Instead, you choose a standing-height table with the barstool version of the same chair, switching between sitting and standing every few minutes. It's not very efficient or comfortable, but it's better than sitting on the floor.
After several hours of this, though, your entire body aches and you're sick of it. You return to the gate area, where you discover two things:
- Your flight has been delayed for two hours, bringing your layover up to eight hours
- Each gate has one or two seats on the end of a row marked with the handicapped symbol and no armrest on the outside
All the accessible seats are taken by thin abled people at your gate and nearby gates, so you hover until one comes free and then dash to take it. Your legs are spread awkwardly wide as you sit, since the chair itself was still designed to exclude butts like yours, and you have to brace yourself to keep from falling off since there's no armrest.
You spend another two hours braced in the chair, afraid to leave to go to the bathroom and lose the chair entirely, dejectedly playing games on your phone instead of the more intense reading you'd intended.
By this point, you have no mental energy left. The few other very fat people you see braving the airport all look as exhausted as you do.
When your plane finally arrives, you step into the pre-boarding line. An older man standing in the first "regular" boarding line murmurs uneasily to his wife as you step forward with your boarding passes.
This flight isn't full, so no one gives you any hassle over your second seat, but half an hour into the flight a different issue becomes clear: you need to pee.
Often, you deliberately dehydrate yourself before flights, because airplane bathrooms are definitely designed to exclude you. Not only did the designers decide that people like you didn't deserve to have a comfortable experience, they designed the bathroom so that you can't turn around or wipe yourself.
You've worn leak-resistant panties all day as a backup strategy, but you dared to have a normal meal during that eight hours at the last airport, and you can feel your insides sloshing with the motion of the plane. Though you started the day off feeling neutral about your body, more and more you feel like existing in it is a curse.
Once again, you turn to groggy game-playing on your phone, desperately wishing the flight were over.
This is the cognitive load of fatness. Everywhere we go, everyone we interact with, we're carrying a heavy burden that thin and thinner people simply don't have to bear, and can't even see.
We can't opt out, and we can't fix it. And that's energy that thin(ner) people can spend on other things, that we can't.
What would it look like if you, in the situation above, had had all your energy to support your family at the funeral, instead of only a little?
How would it feel if you always appeared in public flushed, sweaty, disheveled, spacey and embarrassed -- because the environment was designed to make you appear that way?
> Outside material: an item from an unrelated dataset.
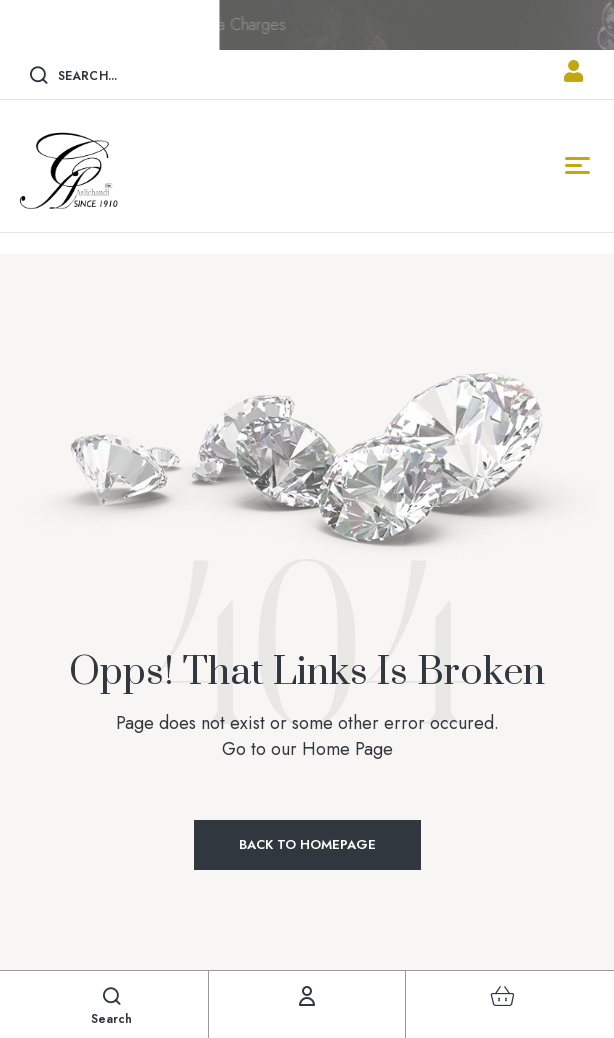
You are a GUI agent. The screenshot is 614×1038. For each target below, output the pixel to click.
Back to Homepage (307, 844)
Sometimes we can mitigate a certain amount of poor treatment, for instance, by playing the "good fatty" -- performatively atoning for our fatness and loudly investing our resources into diet culture. But that only goes so far, and it won't make thin people stop making decisions that exclude us. It won't give us a literal seat at the table.
Something I want you to go back and look at is how, through the entire story (which is a real, non-exaggerated depiction of my flights to North Carolina last week after a death in my family), I avoided blaming my body, instead placing the blame where it belongs -- on the people who built the physical environment of our lives to exclude us.
Even after all the years I've been doing this work, it still took real intention and effort to consistently connect the real cause and effect.
Not "My body didn't fit into the seat because it's too big," but "My body didn't fit into the seat because someone designed the seat not to fit."
Moving through a world that wishes you didn't exist, and tries to enforce your disappearance through its very physical structure, requires again and again relocating the anger and frustration to its appropriate target -- the people who exclude us, not our bodies. It has to be an intentional practice, but it's so hard when we've been taught out entire lives that it's us, we're the problem, with our unruly non-compliant bodies.
You go to your grandmother's funeral, quietly grateful that your makeshift outfit isn't too out of place.
Afterward, your mother remarks, "Aunt Jane just had gastric bypass surgery nine days ago. Didn't she look great?"